Um trabalho diferenciado
A leitura do artigo de Eva Blay torna-se mais interessante ainda no momento em que os jornais começam a relevar o perfil das candidatas a primeira-dama nos Estados Unidos, com direito a escândalos familiares e comentários sobre roupas e estilo pessoal.
Do lado republicano, aparece Cindy, "uma belíssima milionária". A belíssima milionária (18 anos mais moça que o candidato John McCain) já mereceu perfil na sofisticada revista Baazar, falando de sua origem, da fortuna familiar (ela é herdeira da maior distribuidora de cerveja dos EUA) e até de vícios superados (foi dependente de remédios, chegando até a cometer atos ilegais para consegui-los).
Mas, para a imprensa brasileira, o significado que a loira representante da elite norte-americana terá na Casa Branca no caso do marido ser eleito tem pouco interesse.

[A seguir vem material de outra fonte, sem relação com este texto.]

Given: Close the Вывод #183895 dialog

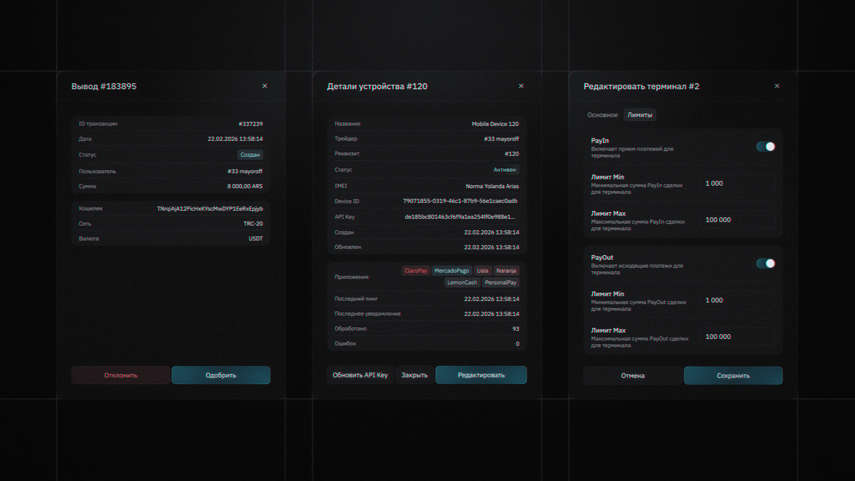Looking at the screenshot, I should 265,86.
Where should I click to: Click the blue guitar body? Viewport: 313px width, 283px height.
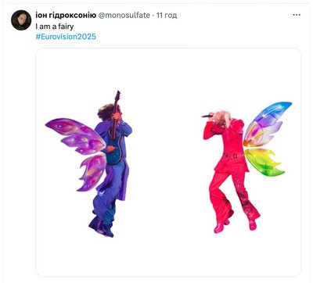point(114,154)
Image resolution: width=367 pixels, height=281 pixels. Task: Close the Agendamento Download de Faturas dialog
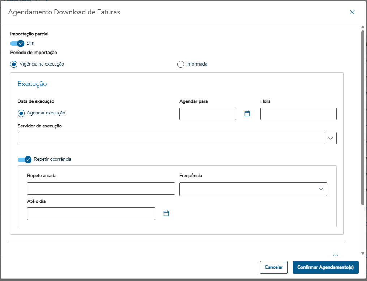point(352,12)
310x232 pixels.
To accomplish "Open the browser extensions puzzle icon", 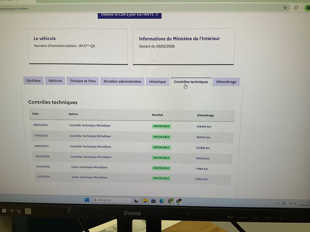I will (296, 7).
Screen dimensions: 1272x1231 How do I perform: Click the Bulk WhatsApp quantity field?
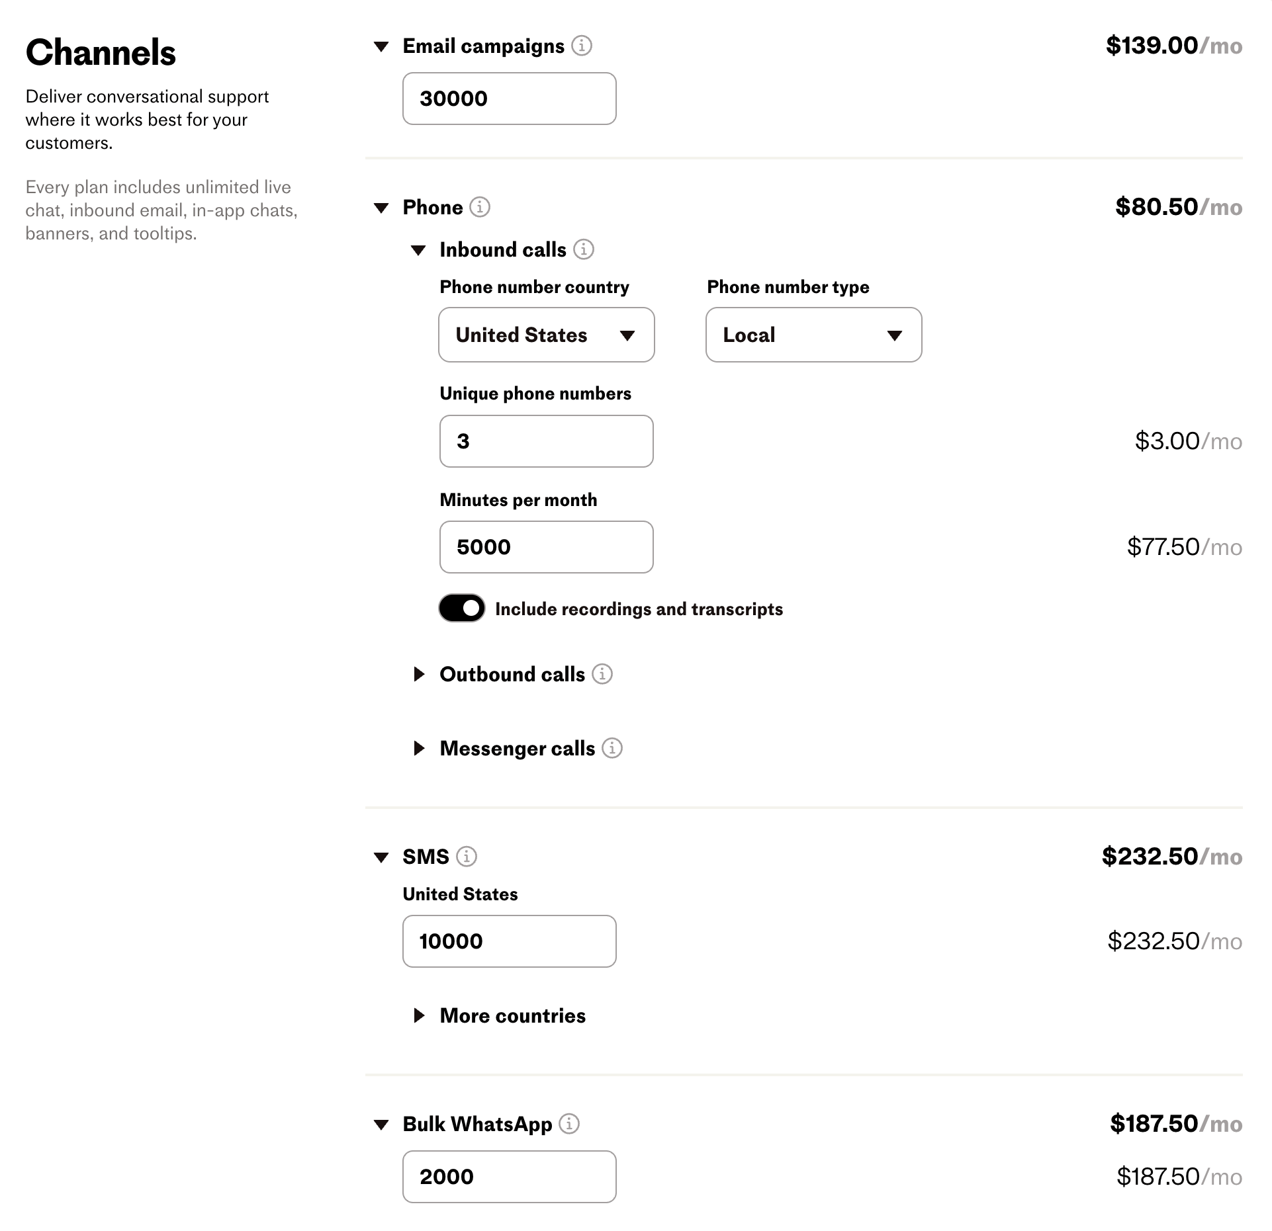coord(508,1177)
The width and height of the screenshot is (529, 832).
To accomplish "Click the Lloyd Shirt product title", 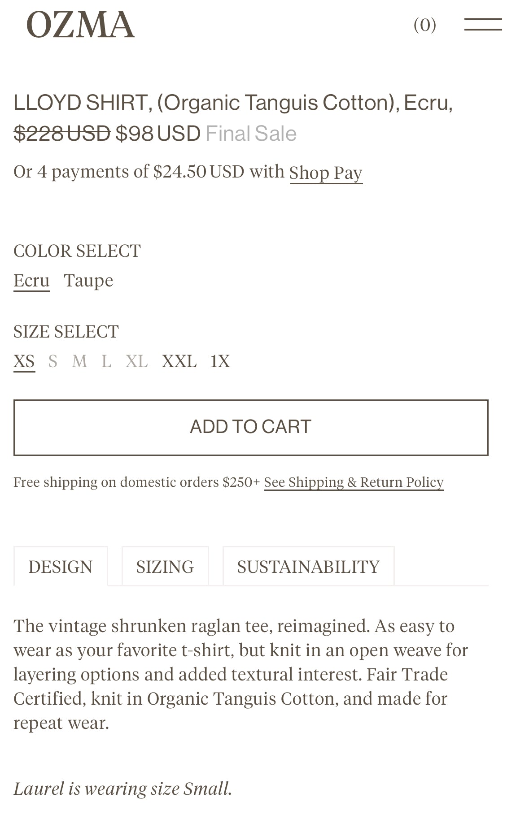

Interessa mais a figura da ex-mulher, protagonista de uma trágica história pessoal: vítima de um acidente de carro, deformada fisicamente, acabou abandonada pelo marido e trocada pela jovem rica que impulsionou a campanha política do ex-piloto da Marinha.
Do lado democrata surge Michelle Obama, a jovem negra nascida num bairro pobre de Chicago, advogada de sucesso, formada por duas importantes universidades norte-americanas. Para a imprensa brasileira, Michelle é notícia pelo porte e pelas roupas que veste. Em Veja (edição nº 2067) é mostrada em fotos, comparando-a com Jacqueline Kennedy e Sara Jéssica Parker. "Não é coincidência diz a revista "que as roupas de Michelle tenham um arzinho de Sarah Jéssica Parker, além das evidentes referências a Jacqueline Kennedy, ícone supremo de elegância. Michelle tem um tremendo senso de estilo, mas evidentemente recebe ajuda profissional para se vestir como o que almeja ser: primeira-dama."
A leitura dessas matérias as sobre Ruth Cardoso e as mulheres dos candidatos norte-americanos nos fazem concluir que as mulheres precisam ser muito especiais para merecer um tratamento diferenciado por parte da imprensa. Enquanto foi primeira-dama (denominação que ela abominava), Ruth Cardoso deixou a mídia numa posição difícil: fazia um trabalho diferenciado e não dava margem a comentários sobre suas roupas, maquilagem, fofocas e outros detalhes sobre mulheres que parecem ser o tema predileto da imprensa quando o assunto feminino está em pauta.
Artigo publicado no Observatório da Imprensa em 01/07/08.